Junior doubles pair sets eyes on third straight trip to state, Kiebert looks for one last memory at Clark Fork
Sports Editor | March 13, 2020 1:00 AM
CLARK FORK — Amidst the condos at Pend Oreille Shores Resort in Hope sits a single tennis court. During the spring when weather permits, this is the place the Clark Fork tennis calls home.
It’s small and only allows at most two doubles pairs to play at one time, but the players are grateful to have it.
“They’re just happy to have a court,” head coach Jeff Emmer said. “There’s always somebody who has it worse.”
When the Wampus Cats can’t practice outside, they play indoors at the Filling Station Youth Center in Clark Fork. Just like the resort, the center has one court but it is isn’t your typical tennis court. Instead, the hardwood surface is used for pretty much anything so kids have somewhere to go and be active when a North Idaho winter blows through.
Given that, it’s not the ideal surface to play tennis on but the team embraces it and enjoys the challenge.
The Wampus Cats are eager to get the season started and Emmer has hopes for his team of seven players.
“In a lot of ways I think it will be my best squad consistently through the whole lineup,” Emmer said.
The squad is much smaller from last year’s team of 16, but the talent coming back will allow Clark Fork to do some damage when districts roll around.
Seniors Ellie Kiebert, Kobi Dooley and Mathis Heisel, and juniors Blaine Williams, Wesley Simko and Eli Engelhart are all returning. The only newcomer is freshman Emily Myers.
Clark Fork’s No. 1 boys doubles pair of Williams and Simko is back after making it to the second day of state last year and Kiebert returns after qualifying for state in doubles in her first year playing on the team. But her doubles partner, Lily Simko, has graduated leaving her without one.
Myers is the only other girl on the team and Kiebert played with her on the volleyball and basketball teams this season so there is certainly some chemistry there but Emmer is unsure if they will be a doubles pair or Kiebert will play singles on her own. Time will tell but Emmer isn’t worried about it.

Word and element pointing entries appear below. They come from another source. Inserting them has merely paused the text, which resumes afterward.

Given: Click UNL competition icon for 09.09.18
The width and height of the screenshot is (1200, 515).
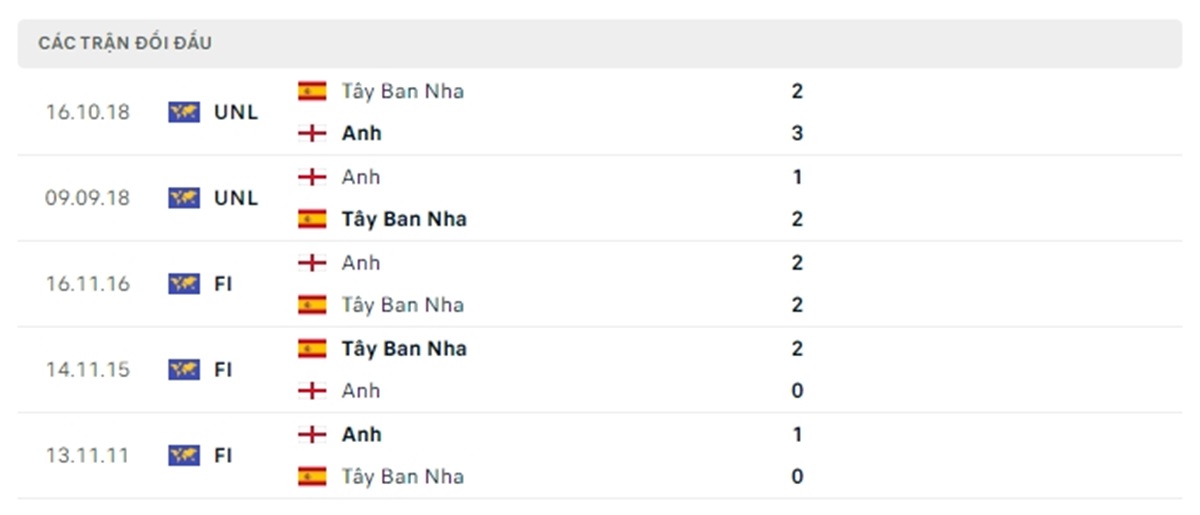Looking at the screenshot, I should 184,198.
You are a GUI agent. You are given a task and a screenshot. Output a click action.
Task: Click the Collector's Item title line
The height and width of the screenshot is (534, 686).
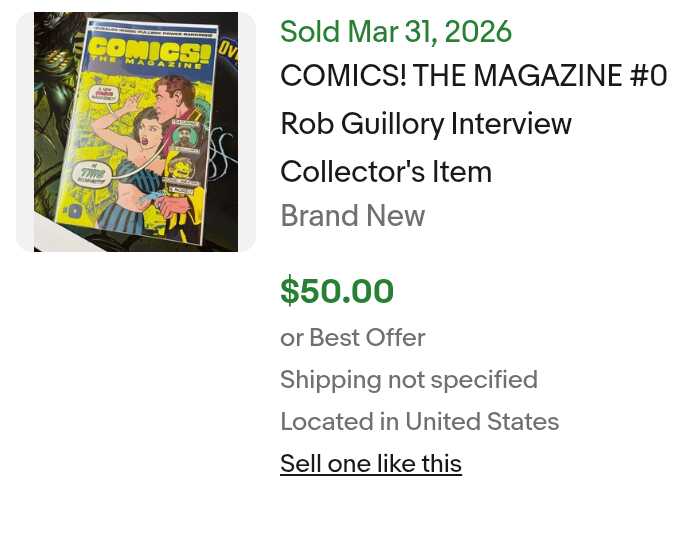[x=386, y=172]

“We’ll just have to see how the year develops and where she goes,” Emmer said. “I’m sure she’ll make it to state in whatever event she is in but I’d like to see her get some wins under her belt down there.”

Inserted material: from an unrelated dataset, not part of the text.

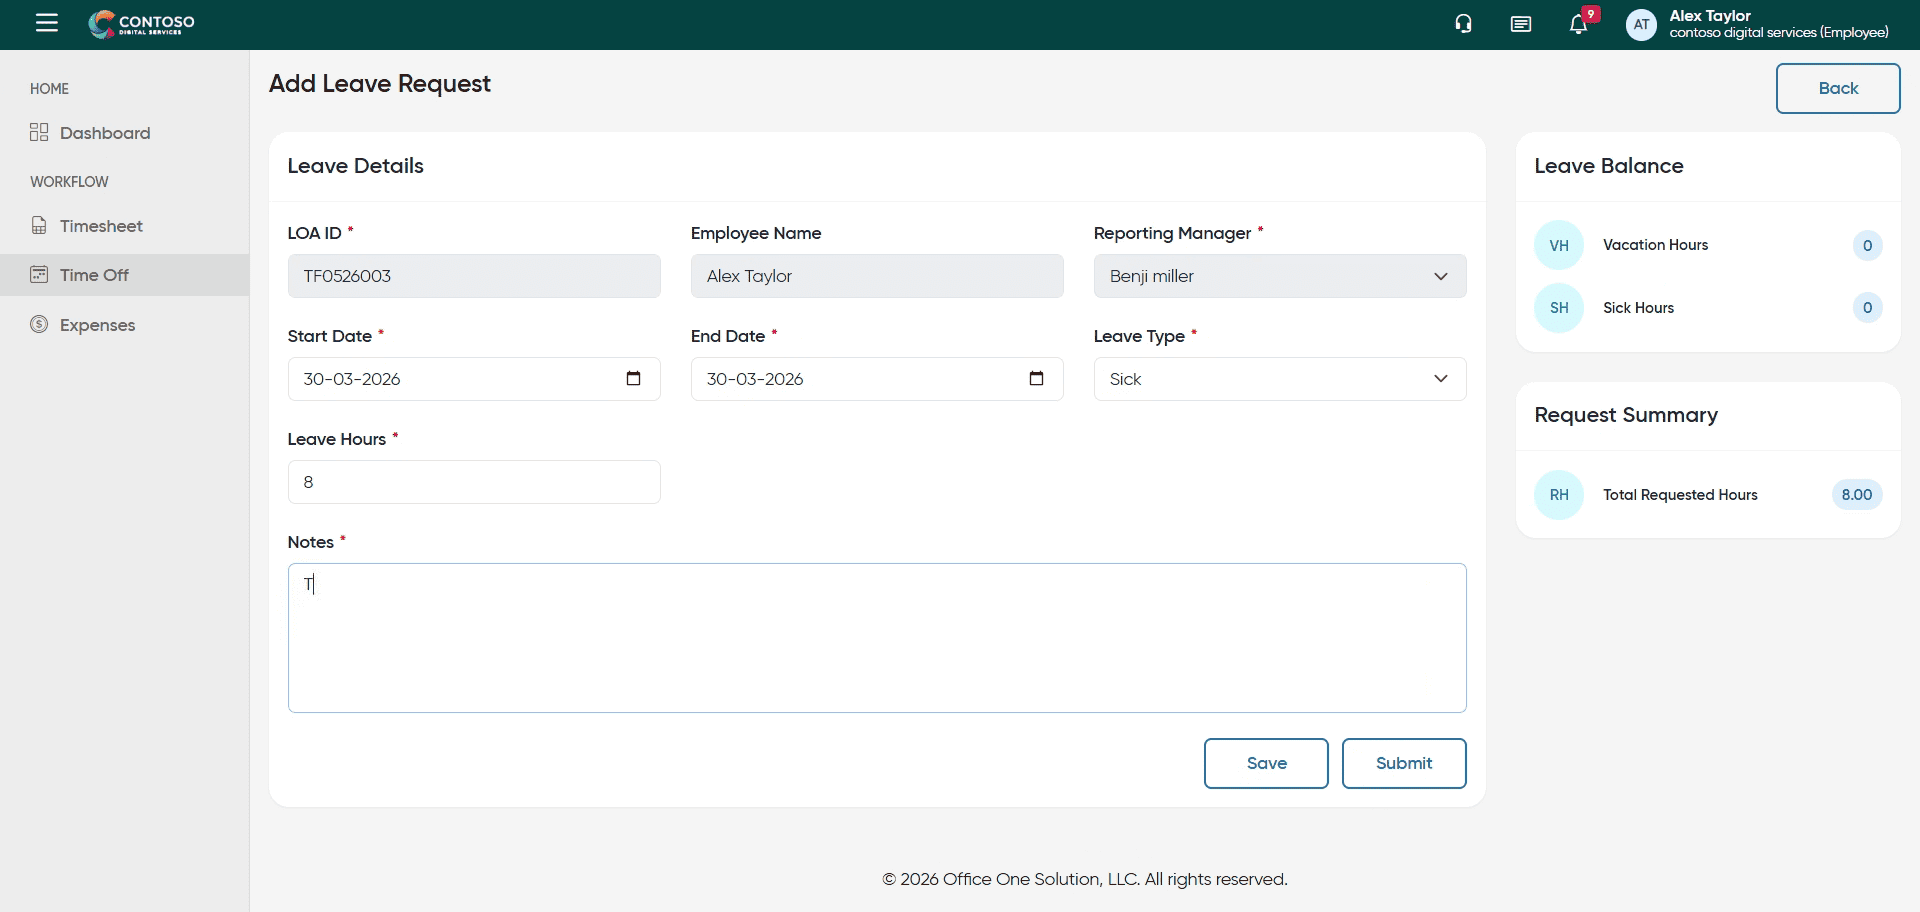Click the Back button
Viewport: 1920px width, 912px height.
click(1837, 88)
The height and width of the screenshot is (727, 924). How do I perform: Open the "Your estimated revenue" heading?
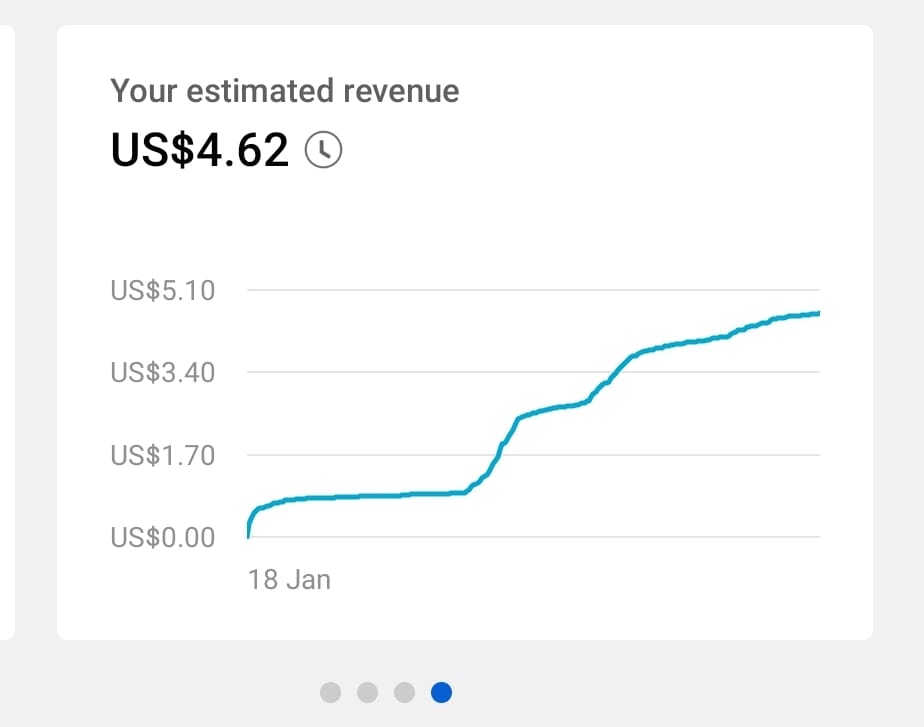285,91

Like every sport Kiebert takes up, she excels and Emmer wasn’t surprised that she was able to have such an impact right away.
“If she would have started as a freshman ...,” Emmer said with a grin. “She’s a natural.”

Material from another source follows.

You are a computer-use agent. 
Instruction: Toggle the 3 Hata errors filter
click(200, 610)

The duo of Williams and Simko has been to state the last two years and has no plans on slowing down anytime soon. Emmer said he expects the pair to keep getting better and more confident each year they make it to state.
“That was a real eye opener for them to go down there as freshmen,” Emmer said.
When Williams joined the team, Simko was the only other boy on the team so they were kind of forced to be a doubles pair but he’s glad that happened.
“I like playing with Wes,” Williams said. “He’s a good teammate.”
Williams used to play baseball but when he saw how much people enjoyed tennis, he switched it up.
“I always just thought it looked fun so one year I just decided to try it,” he said.
Williams hasn’t set any goals for what he wants to accomplish with his doubles partner this season at state , he just wants to continue to improve.
Kiebert has been looking forward to getting outside of the gym she is usually stuck in playing basketball and volleyball and has been able to make the transition from basketball season seamlessly.
“It’s just so fun because tennis is such a friendly sport and you don’t have to push people around,” Kiebert said.
Throughout her high school sports career, Kiebert has been regarded as a vocal leader thanks to her competitiveness and fearlessness, and she plans on doing just that in her final season on a Clark Fork team.
“I like tennis because you know it’s on you,” she said. “Since there is not as many people it’s like you control your emotions.”
Kiebert is glad she gets to wrap up high school playing tennis because it’s calming, stress free and allows her a little more free time to fill out scholarships for college.
When Emmer isn’t coaching the Wampus Cats, he’s a self-employed building contractor. Emmer builds time around his schedule to make sure he can coach the team when spring comes around and he enjoys every second of being with the team.
“It’s a blast,” he said. “I just really love it. It’s a pretty sweet job.”